Press release from NET this morning:
SAN FRANCISCO & BRUSSELS–(BUSINESS WIRE)-- Cloudflare, Inc. (NYSE: NET), the security, performance, and reliability company helping to build a better Internet, today announced it has joined the EU Cloud Code of Conduct (EU Cloud CoC) General Assembly, to help increase the impact of the trusted ecosystem and encourage more organizations to adopt GDPR-compliant cloud services. Cloudflare also announces that it has achieved two new cloud security certifications: ISO/IEC 27018:2019 and C5 – Cloud Computing Compliance Criteria Catalog – introduced by the Federal Office for Information Security in Germany.
The EU Cloud Code of Conduct brings trust and transparency to the European cloud computing market, helping organizations to source cloud services from GDPR-compliant providers. Importantly, following a positive opinion by the European Data Protection Board, the EU Cloud Code of Conduct was fully approved by the Belgium Data Protection Authority and is therefore a legally operational Code of Conduct pursuant to Article 40 of the EU’s General Data Protection Regulation (GDPR). The Code covers all cloud service layers and its compliance is overseen by accredited monitoring body SCOPE Europe. Cloudflare’s global network and strong commitment to upholding the very highest data protection standards will speed up adoption of cloud services across the continent by allaying users’ data protection concerns.
Commenting on the membership, Cloudflare’s Chief Privacy Officer, Emily Hancock said, “As many businesses are realizing the full flexibility of cloud services, building trust is paramount to addressing any data privacy and security concerns they may have. The EU Cloud CoC is leading the charge so that European companies can grow and innovate with compliance built in. We look forward to enabling more companies to benefit from the power of the cloud with confidence.”

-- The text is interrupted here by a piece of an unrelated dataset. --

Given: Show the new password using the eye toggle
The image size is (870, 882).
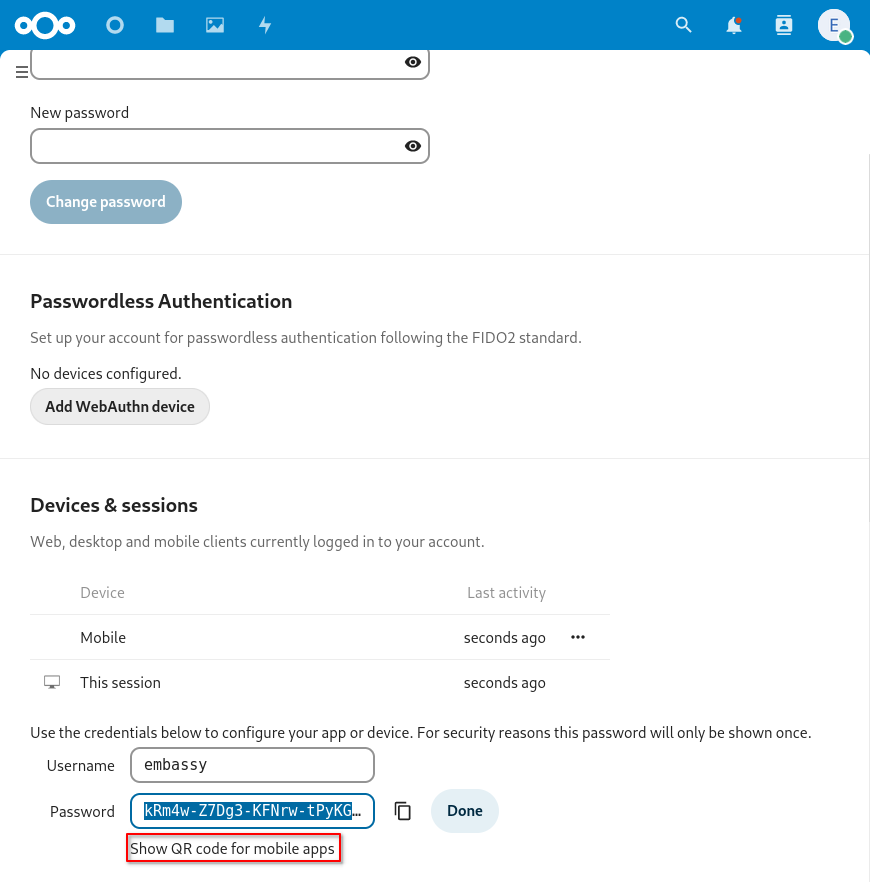Looking at the screenshot, I should pos(412,146).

Cloudflare has also obtained two new security and privacy compliance certifications, further reinforcing its commitment to security and data protection in Europe. ISO/IEC 27018:2019 is a global ISO privacy certification, implementing measures to protect the processing of personally identifiable information (PII) in public clouds acting as PII processors. Cloudflare is also certified as a PII Controller and PII Processor to ISO/IEC 27701:2019, which is aligned to various data protection regulations including the GDPR, and ISO 27001:2013. Meanwhile, the C5 attestation is an important validation against a defined baseline security level for cloud computing. Cloudflare received a C5 report in May 2022.

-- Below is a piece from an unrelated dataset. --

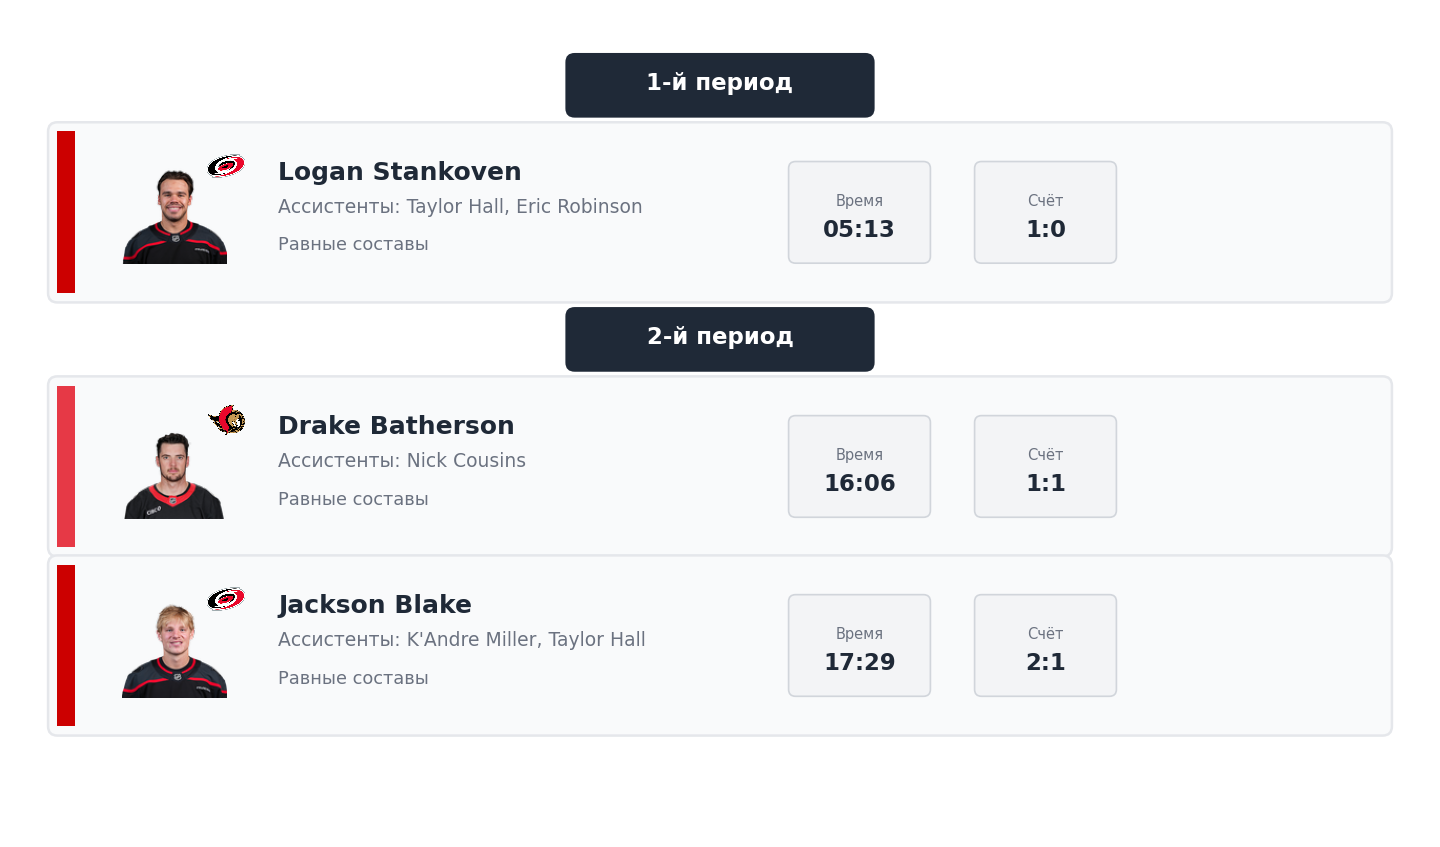Click the 17:29 time box

(x=859, y=645)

My thesis for being long NET is its ambition to become the fourth public cloud. Getting certifications from regulators and governmental bodies across the world is key to achieving that goal. I can’t imagine what a royal pain it must be to deal with all that, but kudos to them for doing it.
This isn’t my area of expertise, but my impression is that EU regulations are more stringent than in other places, which will hopefully make passing muster and gaining trust in other regions easier.
I also don’t know if these certifications represent full trust or if, like with the US government, they have more layers to go. Good news, in any case.